La nostalgia que se respira en el ambiente de la familia protagonista se palpa enormemente, se siente como si fuéramos nosotros quienes presenciásemos el paso del tiempo y los cambios generacionales. Y es que además de representar una revisión del pasado, de sus costumbres, el film también acaba siendo una visión sobre el presente, y ahí es donde más papel tienen esos tres hermanos tan diferentes unidos por el recuerdo de una madre y unos objetos que van cobrando personalidad a lo largo de la película hasta culminar en el peor lugar posible -inolvidable la conversación en el museo entre el hermano mayor y su mujer, y todos los diálogos entre los tres-, es decir, por el mismisimo pasado. La posterior generación, la de esos adolescentes ansisos de libertad, sin embargo, también se distingue por la sensibilidad por uno de los aspectos básicos de la vida como la muerte. El realizador nos brinda, en esta ocasión, unos planos finales enormemente sensibles y bellos, envueltos de naturaleza y calma como los primeros que aparecen, en contraste con las tristes y desesperanzadoras situaciones que se desenvuelven durante la mitad, más cercanas a los problemas entre los primeros.
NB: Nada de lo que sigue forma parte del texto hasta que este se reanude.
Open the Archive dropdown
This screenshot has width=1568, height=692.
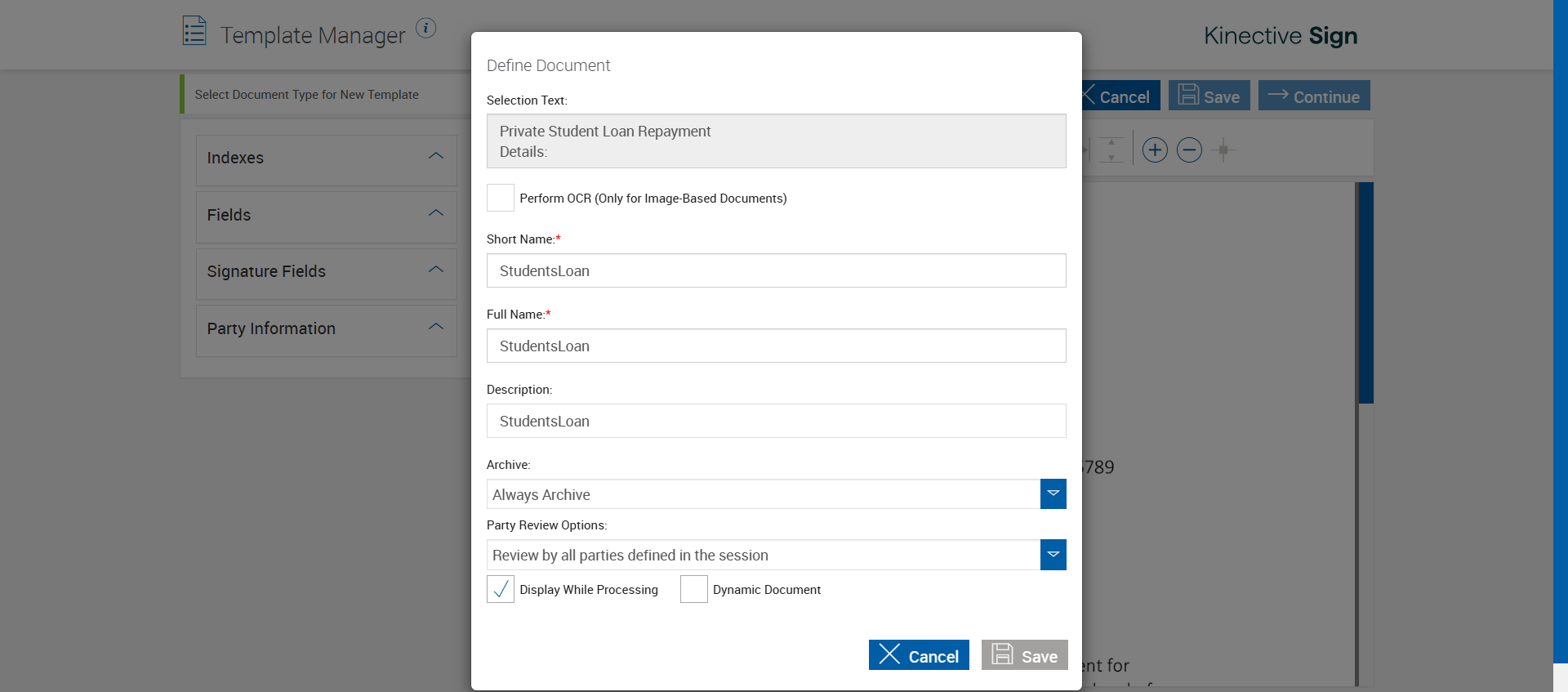[x=1053, y=494]
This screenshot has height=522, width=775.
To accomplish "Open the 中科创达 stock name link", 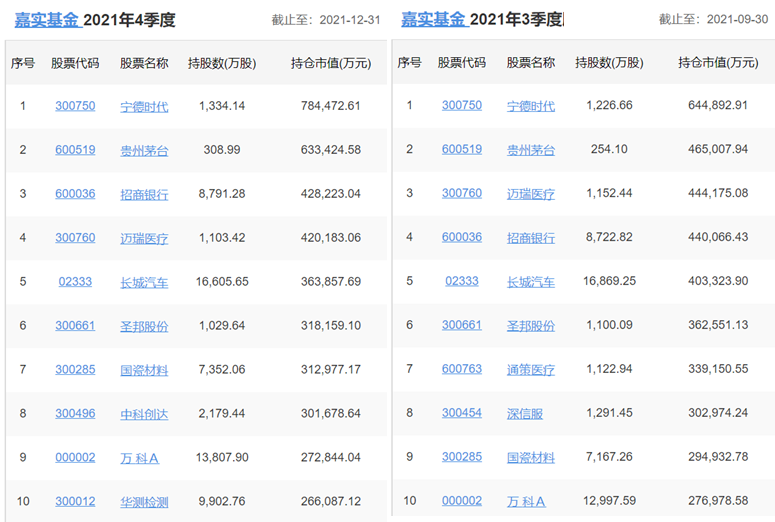I will pos(144,414).
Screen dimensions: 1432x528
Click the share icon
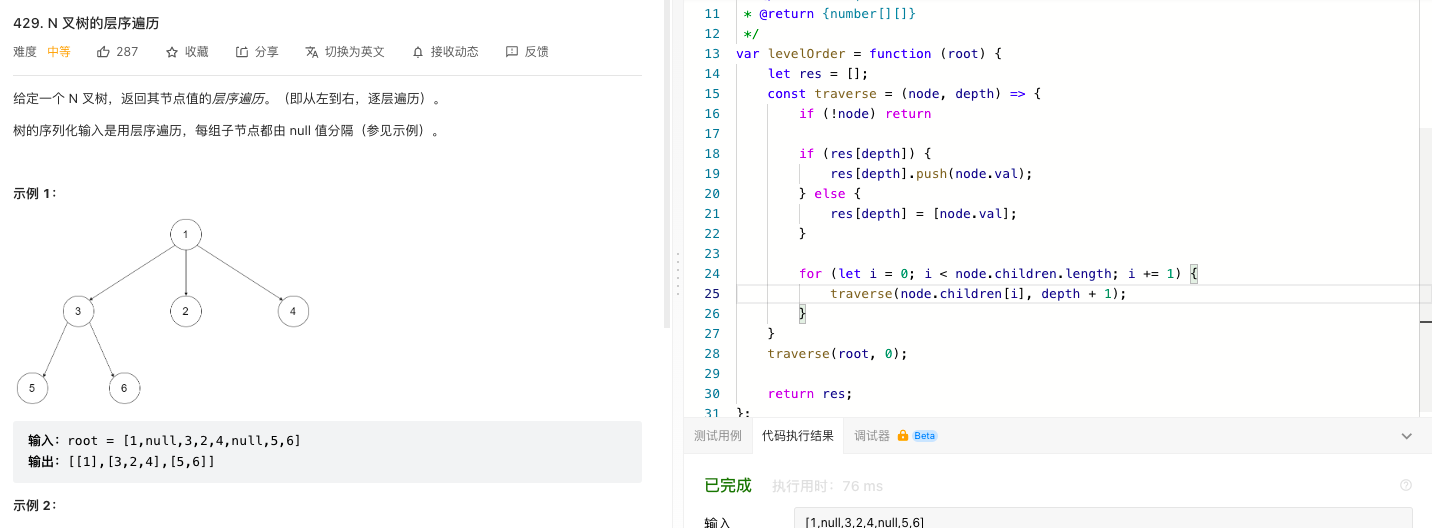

Lo que más distingue al film de Olivier Assaayas de cualquier otro drama familiar de argumento parecido es su capacidad por diferenciar el conflicto en sí, o el pretexto, si quieren, de la temática esencial, esa mirada hacia las distintas generaciones de una familia y la repercusión que tiene en ella el paso del tiempo, la muerte y la nostalgia. Eso, y una excepcional dirección de actores -destacar, por encima de todo, una Edith Scob breve pero deslumbrante en cada momento, y los tres hermanos, completamente accesibles-, hacen que Las horas del verano resulte una de las propuestas más hermosas, sinceras y, aunque resulte a primera vista extraño, innovadoras que se haya hecho el cine francés, últimamente estancado en un estilo y un contenido ya cansinos. Una película inolvidable, bañada elegantemente de una lucidez y una madurez poco comunes en los tiempos que corren.